It’s 21.20 and I’m lying on my bed with 3 week old Seb snoring in my arms. To anyone on the outside looking in, the scene would look like pure bliss and I guess if I take a minute to let go of all the stress and tiredness, I’d see it too. But I can’t.
I’m shattered. Alan is shattered. Seb is shattered. The last few days have been hell and we are coming to breaking point. Seb hasn’t slept more than 2-3 hours for the last few nights and he only slept for about 3 hours today. The poor thing is wrecked and Alan and I are stressed and confused and at our wits end with what to do.
It’s not that Seb isn’t a good baby. He really is! It’s just that for some reason he decides not to sleep then gets overtired and won’t let himself fall asleep.
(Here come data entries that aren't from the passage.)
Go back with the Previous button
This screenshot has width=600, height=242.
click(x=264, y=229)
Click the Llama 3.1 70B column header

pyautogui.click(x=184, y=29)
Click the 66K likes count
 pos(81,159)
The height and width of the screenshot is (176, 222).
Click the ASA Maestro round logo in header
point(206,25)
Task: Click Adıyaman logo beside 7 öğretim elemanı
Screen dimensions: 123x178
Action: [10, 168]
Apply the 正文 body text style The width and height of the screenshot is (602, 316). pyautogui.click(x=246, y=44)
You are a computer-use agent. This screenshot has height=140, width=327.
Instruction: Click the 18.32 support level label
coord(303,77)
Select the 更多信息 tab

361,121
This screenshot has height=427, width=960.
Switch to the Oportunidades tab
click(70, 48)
Either that or he falls asleep only to vomit and wake himself up, then not get back to sleep as he is overtired. It’s a vicious circle.
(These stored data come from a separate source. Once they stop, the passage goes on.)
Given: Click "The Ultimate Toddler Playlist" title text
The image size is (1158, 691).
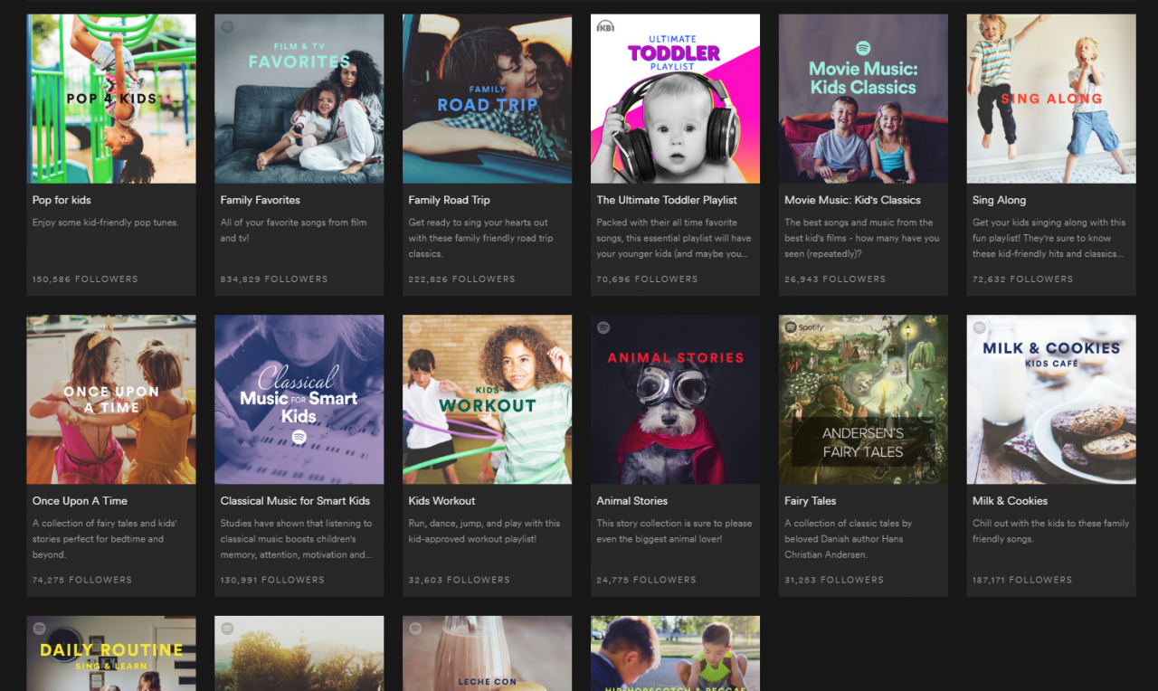Looking at the screenshot, I should (666, 200).
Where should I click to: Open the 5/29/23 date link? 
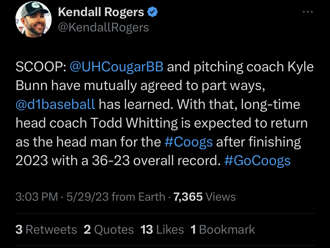click(x=87, y=197)
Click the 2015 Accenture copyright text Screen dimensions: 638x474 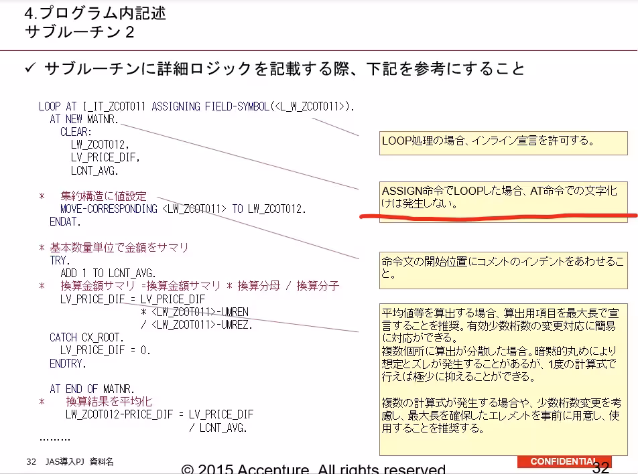(314, 469)
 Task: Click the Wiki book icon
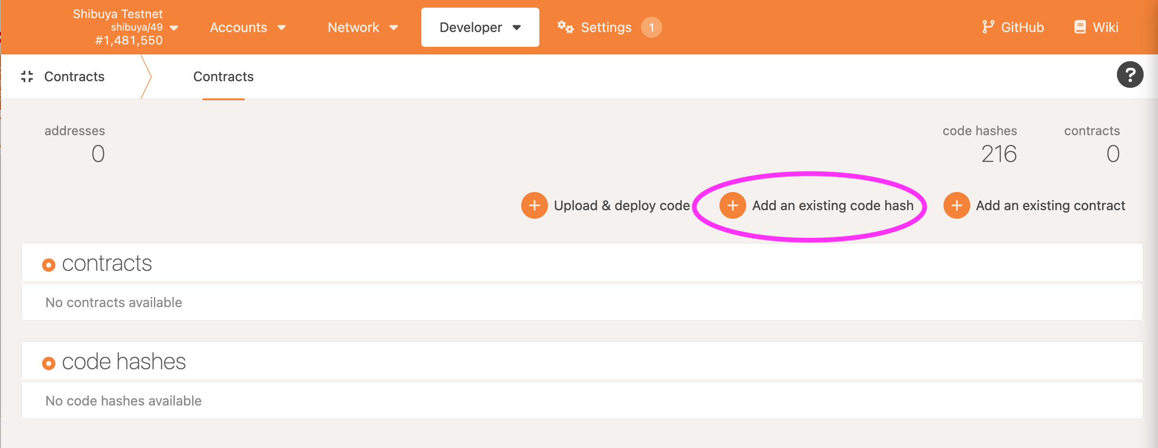(1080, 27)
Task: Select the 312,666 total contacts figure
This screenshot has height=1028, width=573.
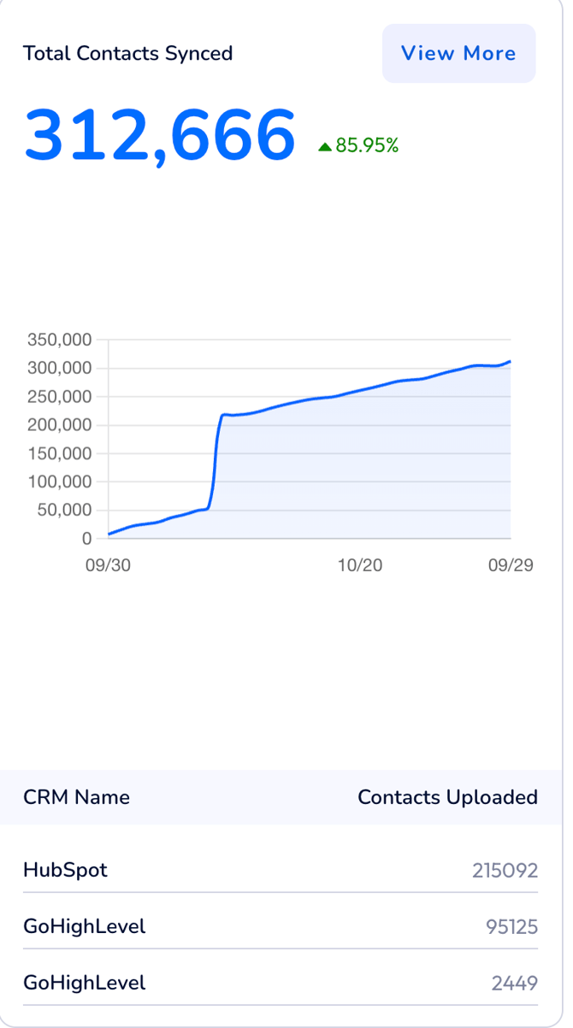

It doesn’t help that he seems to be a complete mummy’s boy. I’ve only been apart from him twice in his 21 days in the big bad world. Once when I went for coffee for around 90 minutes and today when I was out for 40 minutes. Both times he was asleep when I left and both times he woke up and screamed the house down. It’s like he sensed I had gone.
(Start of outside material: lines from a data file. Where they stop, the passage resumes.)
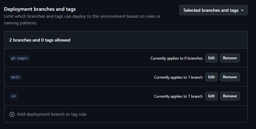Click the empty area of the gh-pages row

coord(90,58)
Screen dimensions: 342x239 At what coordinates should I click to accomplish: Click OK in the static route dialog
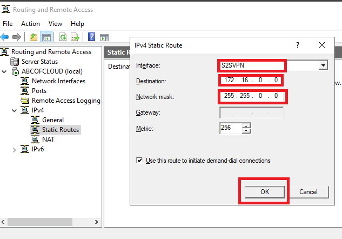264,191
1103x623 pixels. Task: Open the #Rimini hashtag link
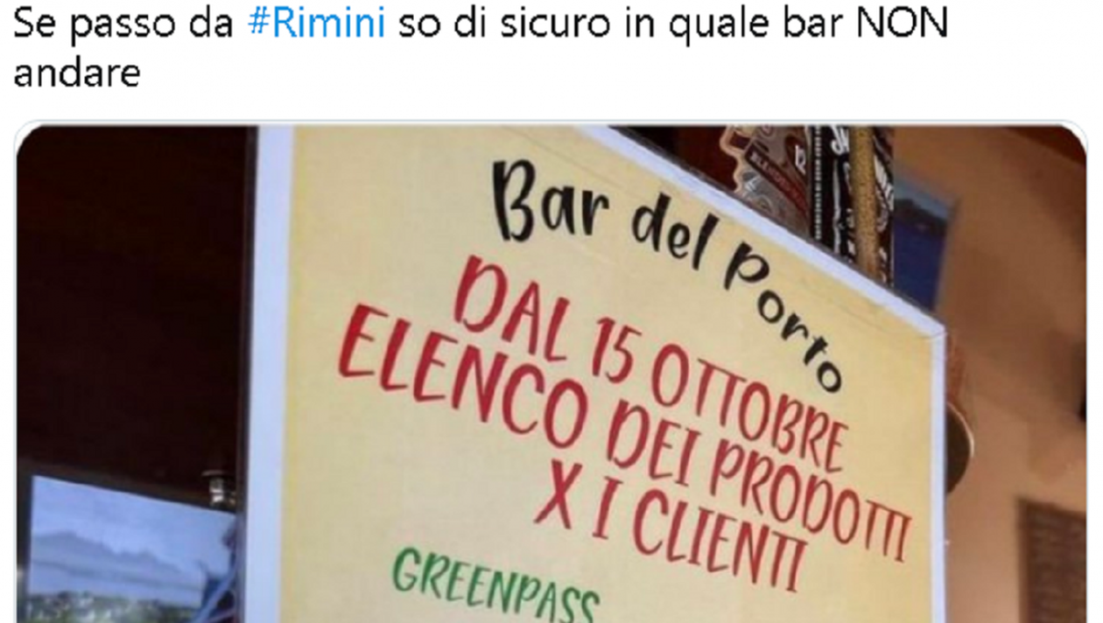tap(317, 25)
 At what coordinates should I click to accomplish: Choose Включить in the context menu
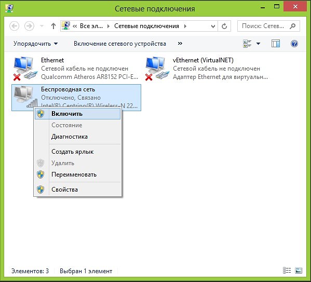coord(77,114)
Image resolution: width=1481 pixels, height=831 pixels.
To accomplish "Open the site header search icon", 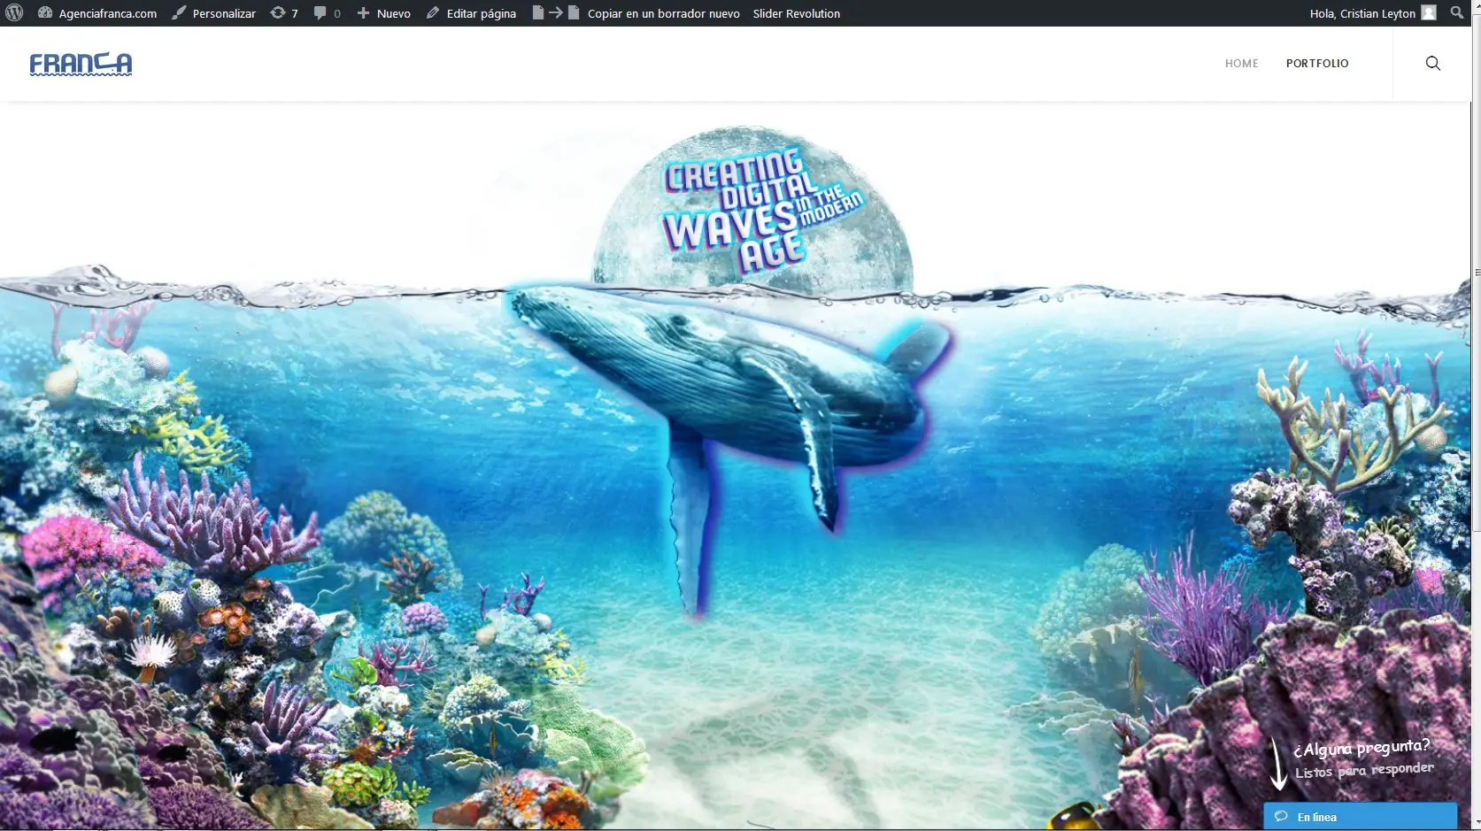I will [x=1432, y=64].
So as I lie here with Seb in my arms snoring, while Alan is in the study trying to get some work done through the fog of tiredness, while the dogs (dear love them in all of this) are waiting patiently to be let in from the back garden, I pray, and I mean PRAY that tonight will be different. Tonight will be THE night that we turn a corner and all get some sleep. Because if we don’t I think I might just cry. Again.